# What's the rage over the SK Rage Blade?



## Mr. A (Apr 23, 2012)

So, I gave in and bought a Strike King Rage Blade, 3/8oz in green pumpkin. Couldn't sleep this morning so I went to a local spot and started off with a buzzbait. Caught a few small ones and was about to leave to go get ready for work when I figured, what the heck, and tied on the rage blade for a few casts. 

I am very impressed with the feel and action of the lure! Slow rolled or burned it works great and has a nice action. It also helped that my biggest fish of the day took 5 or 6 casts just before leaving!










Mr. A


----------



## Mr. A (Apr 23, 2012)

Pic didn't show up on the first post.

Mr. A


----------



## Snakecharmer (Apr 9, 2008)

Did a snapper take off part of his tail?


----------



## Bad Bub (Jan 17, 2006)

I've got 2 of them, but haven't thrown them yet. Some of the complaints I've seen is that they tend to rise "too high" in the water column on a medium fast to fast retrieve. Personally, that was a big part of the attraction for me. What did you think?

Sent from my DROID RAZR using Ohub Campfire mobile app


----------



## Mr. A (Apr 23, 2012)

Tail was fine, must have been twisting when I took the pic.

This is a slight difference to a normal charterbait. IMO the eye you tie too is superior, it chatters easier, and doesn't pull against your reeling as hard.

If you burn them they rise, they sink when you slow roll them. So they follow the "lipless crankbaits way" so to speak. I did like the fact that on a fast retrieve they can be a wake bait! The one disadvantage I see is that they are not a good bait to bounce off the bottom unless you "yoyo" it back. 

Mine is 3/8oz and I was stunned that it makes very little commotion on entry. Even casting overhand it makes the "bloop" but over all not a hard entry. If you side arm it and treat it like a spinnerbait you can drop it in the water nice and easy.
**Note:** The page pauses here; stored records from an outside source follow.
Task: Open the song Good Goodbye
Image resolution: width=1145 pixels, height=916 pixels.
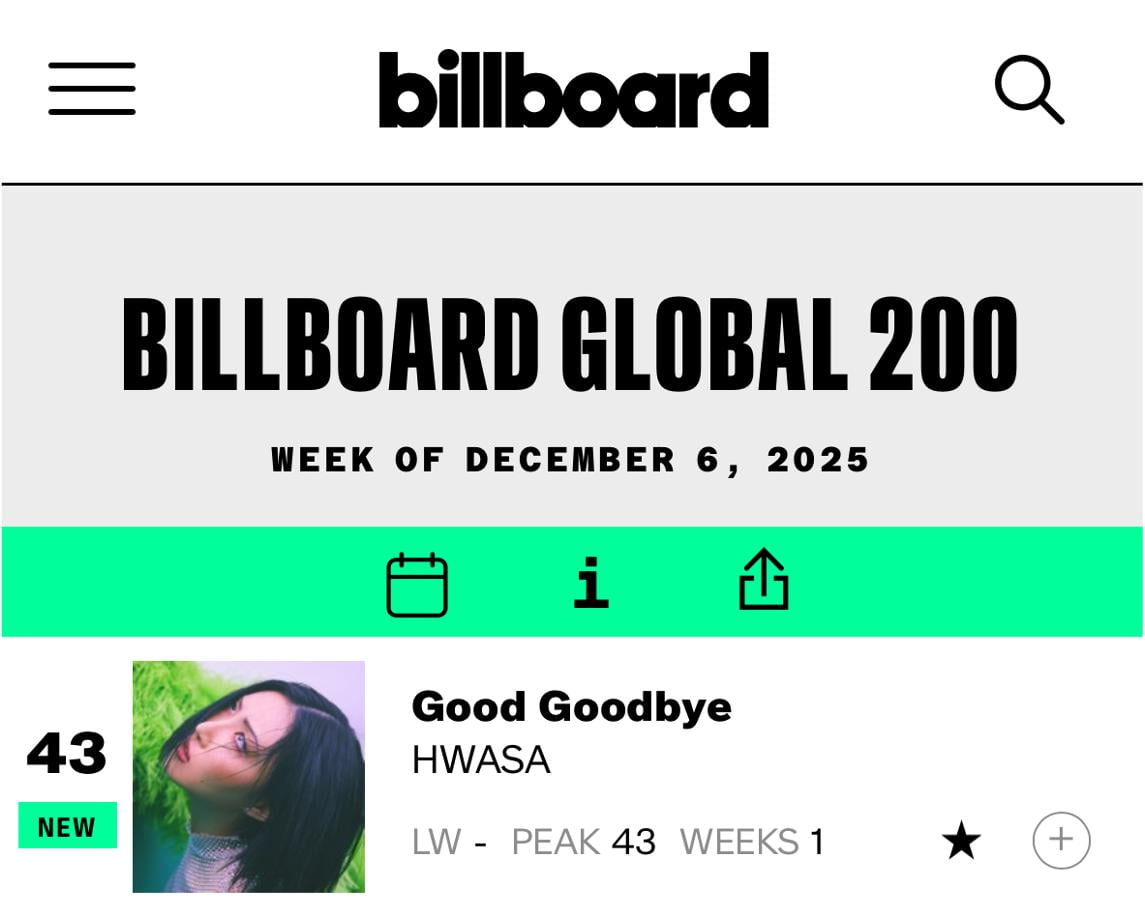Action: [572, 707]
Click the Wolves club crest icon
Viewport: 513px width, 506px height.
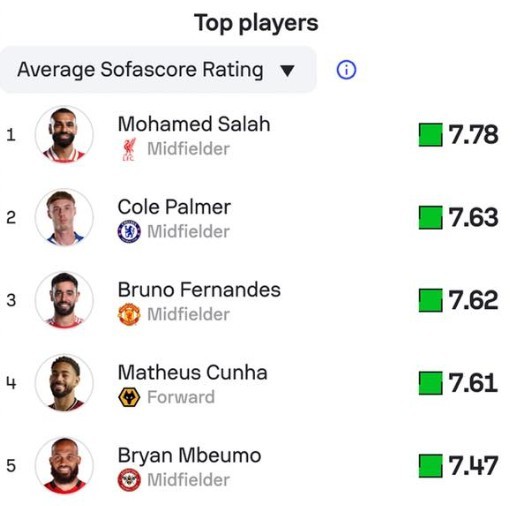point(129,397)
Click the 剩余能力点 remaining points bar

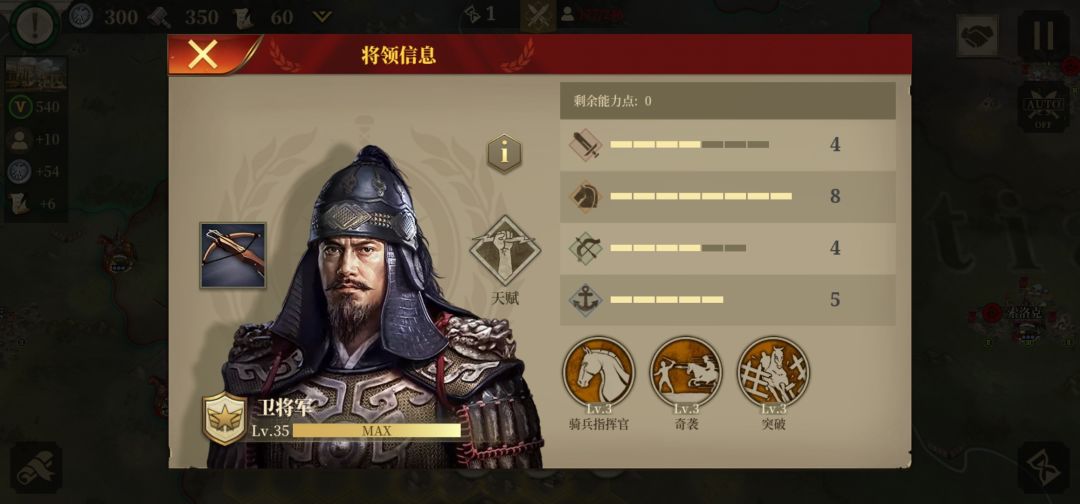pyautogui.click(x=727, y=101)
Lastly it chatters as soon as it moves, literally. I was throwing it 40 to 50 feet and as soon as it hit I could feel it vibrate as I turned the handle or moved the rod. There was zero need to pull it to get the blade moving, none.

I'll buy all 3 colors and hope to find different weights as well.

Mr. A


----------



## young-gun21 (Mar 14, 2006)

Bad Bub said:


> I've got 2 of them, but haven't thrown them yet. Some of the complaints I've seen is that they tend to rise "too high" in the water column on a medium fast to fast retrieve. Personally, that was a big part of the attraction for me. What did you think?
> 
> Sent from my DROID RAZR using Ohub Campfire mobile app


This was my complaint with mine as well. It's essentially a wake bait that breaks the surface continually. I guess it has a place, so I'll hang on to them but certainly not SK's best design.


----------



## Mr. A (Apr 23, 2012)

young-gun21 said:


> This was my complaint with mine as well. It's essentially a wake bait that breaks the surface continually. I guess it has a place, so I'll hang on to them but certainly not SK's best design.
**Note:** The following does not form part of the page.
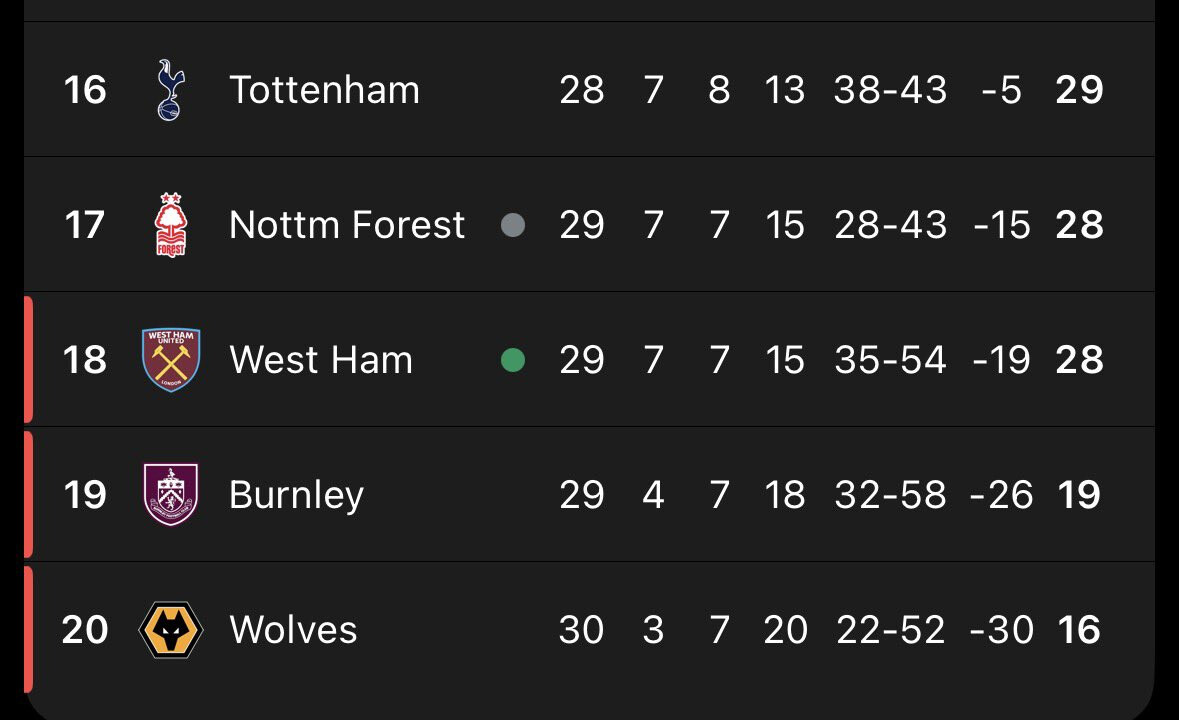Select the Burnley team name
1179x720 pixels.
tap(296, 495)
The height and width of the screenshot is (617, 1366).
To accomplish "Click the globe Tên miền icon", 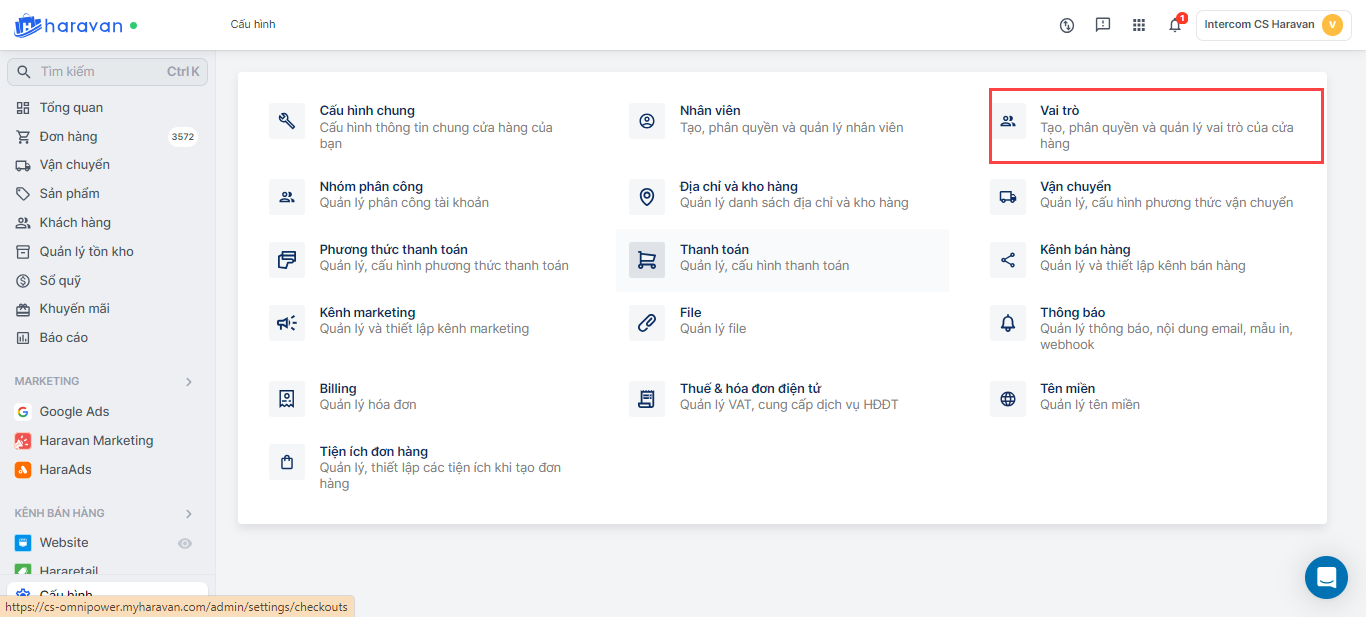I will (1008, 399).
How fast are you cranking it? I was tossing mine with a 7:1, not ideal but its what I had with me, and I had to crank pretty rapidly to break the surface if I wasn't trying to. I was cranking with the rod tip down too, not sure if you were or not.

I do agree with you though, the lure has a place. Or is not an every day all day lure.

Mr. A


----------



## Bad Bub (Jan 17, 2006)

I guess the typical chatterbait mindset is a "burn" with some snaps and pauses thrown in. (At least for me it is). The rage blade doesn't sound like it's going to be quite as compatible.

Sent from my DROID RAZR using Ohub Campfire mobile app


----------



## GARNERMAN357 (Jan 22, 2010)

I have had my best fish the past 2 years go for blades. fish them like an slow rolling spinner bait with an pop if it hangs up or intermitant throu the retreive. the strike king modle is designed by the guy who designed the original chatter bait made by manns. both are great lures but fish differently. killed the bass on portage this spring on them.


----------



## young-gun21 (Mar 14, 2006)

I fished it with a 6.3:1 and a 7.0:1...on both braid and fluorocarbon. I could intentionally keep it from breaking if I really put an effort into it but once you rip it from the weeds, that sucker is coming out of the water.


----------



## ChadPro67 (Mar 24, 2009)

I bought 4 or 5 of them in the 3/8 oz size and use the rage menace grub as a trailer and have the same problem with it coming out of the water with a fast retrieve.


----------



## Rasper (Sep 6, 2012)

I have never caught a bass on a chatter bait. Have two well one now but they say throw it where you use a swim jig or spinner bait. OK so I do that and all I caught was pike with it hence why I have one now.

Sent from my DROID RAZR using Ohub Campfire mobile app


----------



## Mr. A (Apr 23, 2012)

I have only caught bass in rivers and ponds with a chatterbait. I guess I can't really say how well they work in larger water.

Mr. A


----------



## young-gun21 (Mar 14, 2006)

The bait category as a whole (bladed swim jig) I've done really well on. There are plenty of different brands to choose from, I'll just stay away from Strike King in this instance.


----------



## Rasper (Sep 6, 2012)

I think they give off to much vibration. My rod feels like its going to shake right out my hand. But if it works it works. Just not for me. I prefer a spinnerbait or swim jig

Sent from my DROID RAZR using Ohub Campfire mobile app


----------